» **PROBLEM**: Please extract every line from the records below that contains the string "resolution".
** start of ENTRIES PROVIDED **
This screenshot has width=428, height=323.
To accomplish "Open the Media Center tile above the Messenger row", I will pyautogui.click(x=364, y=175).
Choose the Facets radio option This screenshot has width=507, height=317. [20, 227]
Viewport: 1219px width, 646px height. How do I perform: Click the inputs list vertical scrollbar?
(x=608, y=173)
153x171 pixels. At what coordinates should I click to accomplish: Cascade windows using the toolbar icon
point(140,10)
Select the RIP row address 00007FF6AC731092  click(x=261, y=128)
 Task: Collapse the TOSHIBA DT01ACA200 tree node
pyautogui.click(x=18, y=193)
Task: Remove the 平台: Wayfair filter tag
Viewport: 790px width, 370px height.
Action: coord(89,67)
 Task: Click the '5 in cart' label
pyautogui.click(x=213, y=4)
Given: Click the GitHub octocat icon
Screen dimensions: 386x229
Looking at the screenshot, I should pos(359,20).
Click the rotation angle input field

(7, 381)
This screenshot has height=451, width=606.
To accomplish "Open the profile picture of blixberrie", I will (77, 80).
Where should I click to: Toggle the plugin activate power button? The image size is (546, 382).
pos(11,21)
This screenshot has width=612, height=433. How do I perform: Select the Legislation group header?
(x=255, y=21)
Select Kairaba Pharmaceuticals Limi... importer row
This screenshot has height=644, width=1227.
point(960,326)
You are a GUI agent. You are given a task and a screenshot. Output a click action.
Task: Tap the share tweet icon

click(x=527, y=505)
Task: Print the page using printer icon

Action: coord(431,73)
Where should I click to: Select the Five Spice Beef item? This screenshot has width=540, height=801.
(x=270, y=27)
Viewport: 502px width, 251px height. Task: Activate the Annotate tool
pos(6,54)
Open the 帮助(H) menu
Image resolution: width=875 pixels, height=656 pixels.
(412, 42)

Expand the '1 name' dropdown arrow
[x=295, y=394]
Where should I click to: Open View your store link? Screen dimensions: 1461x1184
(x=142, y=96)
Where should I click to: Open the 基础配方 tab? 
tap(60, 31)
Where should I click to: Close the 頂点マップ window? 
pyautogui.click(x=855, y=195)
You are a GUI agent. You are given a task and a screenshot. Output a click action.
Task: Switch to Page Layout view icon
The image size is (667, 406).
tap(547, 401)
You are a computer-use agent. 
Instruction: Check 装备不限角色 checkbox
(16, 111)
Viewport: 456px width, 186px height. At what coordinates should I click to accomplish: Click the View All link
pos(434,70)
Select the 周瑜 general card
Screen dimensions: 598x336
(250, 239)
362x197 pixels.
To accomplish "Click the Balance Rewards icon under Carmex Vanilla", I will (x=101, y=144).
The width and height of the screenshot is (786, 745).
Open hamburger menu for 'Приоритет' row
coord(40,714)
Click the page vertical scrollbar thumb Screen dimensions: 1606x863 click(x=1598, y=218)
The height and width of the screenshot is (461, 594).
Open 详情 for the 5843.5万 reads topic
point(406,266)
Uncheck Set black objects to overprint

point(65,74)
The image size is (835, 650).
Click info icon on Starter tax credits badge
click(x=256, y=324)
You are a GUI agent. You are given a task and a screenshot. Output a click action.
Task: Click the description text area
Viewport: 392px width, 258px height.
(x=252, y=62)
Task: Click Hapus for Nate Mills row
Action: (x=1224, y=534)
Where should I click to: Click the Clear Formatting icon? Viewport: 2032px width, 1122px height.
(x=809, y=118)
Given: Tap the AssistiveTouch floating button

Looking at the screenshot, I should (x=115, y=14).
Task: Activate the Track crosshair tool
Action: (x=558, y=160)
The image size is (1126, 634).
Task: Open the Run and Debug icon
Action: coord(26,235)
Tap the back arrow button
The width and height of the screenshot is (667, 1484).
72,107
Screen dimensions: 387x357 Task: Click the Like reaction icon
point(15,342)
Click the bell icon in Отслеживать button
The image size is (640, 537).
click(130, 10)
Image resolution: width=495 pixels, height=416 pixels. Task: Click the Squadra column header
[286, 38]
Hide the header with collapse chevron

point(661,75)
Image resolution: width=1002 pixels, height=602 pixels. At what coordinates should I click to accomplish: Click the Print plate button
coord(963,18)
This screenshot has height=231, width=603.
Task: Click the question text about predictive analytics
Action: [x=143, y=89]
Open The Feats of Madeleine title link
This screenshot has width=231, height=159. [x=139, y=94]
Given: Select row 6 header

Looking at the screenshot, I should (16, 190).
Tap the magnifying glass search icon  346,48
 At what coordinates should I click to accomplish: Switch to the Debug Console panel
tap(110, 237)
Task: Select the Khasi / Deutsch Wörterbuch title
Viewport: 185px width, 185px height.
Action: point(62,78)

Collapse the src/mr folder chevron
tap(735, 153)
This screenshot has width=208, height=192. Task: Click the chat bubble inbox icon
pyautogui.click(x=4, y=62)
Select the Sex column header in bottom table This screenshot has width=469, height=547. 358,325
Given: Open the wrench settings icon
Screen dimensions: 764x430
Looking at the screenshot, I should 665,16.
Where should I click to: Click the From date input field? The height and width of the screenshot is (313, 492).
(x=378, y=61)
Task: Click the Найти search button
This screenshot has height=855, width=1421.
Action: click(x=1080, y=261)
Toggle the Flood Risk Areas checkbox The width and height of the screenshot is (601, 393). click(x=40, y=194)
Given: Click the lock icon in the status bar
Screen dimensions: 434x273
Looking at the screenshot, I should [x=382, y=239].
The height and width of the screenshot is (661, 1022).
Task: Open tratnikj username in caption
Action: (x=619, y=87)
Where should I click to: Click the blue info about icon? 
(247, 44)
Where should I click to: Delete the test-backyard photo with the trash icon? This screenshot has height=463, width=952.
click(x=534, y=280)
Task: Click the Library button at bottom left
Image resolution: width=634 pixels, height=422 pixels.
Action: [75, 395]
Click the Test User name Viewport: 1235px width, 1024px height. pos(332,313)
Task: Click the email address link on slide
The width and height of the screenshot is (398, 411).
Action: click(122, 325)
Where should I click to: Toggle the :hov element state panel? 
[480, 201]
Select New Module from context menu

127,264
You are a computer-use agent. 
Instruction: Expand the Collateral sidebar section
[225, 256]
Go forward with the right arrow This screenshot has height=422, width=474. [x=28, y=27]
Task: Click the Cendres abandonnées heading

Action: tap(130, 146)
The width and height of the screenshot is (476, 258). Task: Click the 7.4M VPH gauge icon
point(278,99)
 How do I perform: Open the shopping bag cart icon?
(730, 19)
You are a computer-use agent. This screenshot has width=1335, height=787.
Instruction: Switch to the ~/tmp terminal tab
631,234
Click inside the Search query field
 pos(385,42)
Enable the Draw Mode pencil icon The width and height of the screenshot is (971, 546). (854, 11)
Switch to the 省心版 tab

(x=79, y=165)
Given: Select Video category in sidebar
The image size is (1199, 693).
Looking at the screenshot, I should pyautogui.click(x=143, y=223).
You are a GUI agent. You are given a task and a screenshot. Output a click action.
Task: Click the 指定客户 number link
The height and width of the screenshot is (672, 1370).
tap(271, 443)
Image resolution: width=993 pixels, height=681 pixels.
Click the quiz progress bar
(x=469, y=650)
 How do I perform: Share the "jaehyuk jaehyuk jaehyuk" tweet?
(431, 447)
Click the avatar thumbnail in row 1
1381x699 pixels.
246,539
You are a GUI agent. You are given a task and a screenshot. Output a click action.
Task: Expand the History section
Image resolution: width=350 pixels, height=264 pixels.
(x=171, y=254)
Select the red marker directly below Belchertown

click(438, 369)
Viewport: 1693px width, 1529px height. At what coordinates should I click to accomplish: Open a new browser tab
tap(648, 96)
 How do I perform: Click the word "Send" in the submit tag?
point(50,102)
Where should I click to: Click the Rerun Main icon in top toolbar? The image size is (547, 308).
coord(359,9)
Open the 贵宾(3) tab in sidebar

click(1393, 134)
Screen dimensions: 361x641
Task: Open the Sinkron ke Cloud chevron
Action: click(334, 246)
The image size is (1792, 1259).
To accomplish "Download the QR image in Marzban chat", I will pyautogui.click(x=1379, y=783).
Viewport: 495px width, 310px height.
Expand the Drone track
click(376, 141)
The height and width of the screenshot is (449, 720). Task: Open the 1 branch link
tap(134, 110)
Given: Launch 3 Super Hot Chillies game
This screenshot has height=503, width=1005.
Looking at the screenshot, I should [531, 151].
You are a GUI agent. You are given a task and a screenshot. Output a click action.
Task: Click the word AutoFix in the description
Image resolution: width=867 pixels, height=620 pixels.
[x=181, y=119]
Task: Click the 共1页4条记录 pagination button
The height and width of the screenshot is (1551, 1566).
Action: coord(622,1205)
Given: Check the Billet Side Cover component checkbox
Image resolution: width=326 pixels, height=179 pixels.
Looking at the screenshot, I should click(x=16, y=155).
** end of ENTRIES PROVIDED **
» **REPLY TO THE EXERCISE**:
Image resolution: width=875 pixels, height=656 pixels.
Image resolution: width=495 pixels, height=416 pixels. Task: Click the Squadra column header
Image resolution: width=1002 pixels, height=602 pixels. At what coordinates should I click to accomplish: Click the Print plate button
Image resolution: width=634 pixels, height=422 pixels.
Image resolution: width=993 pixels, height=681 pixels.
Image resolution: width=350 pixels, height=264 pixels.
Image resolution: width=867 pixels, height=620 pixels.
Image resolution: width=326 pixels, height=179 pixels.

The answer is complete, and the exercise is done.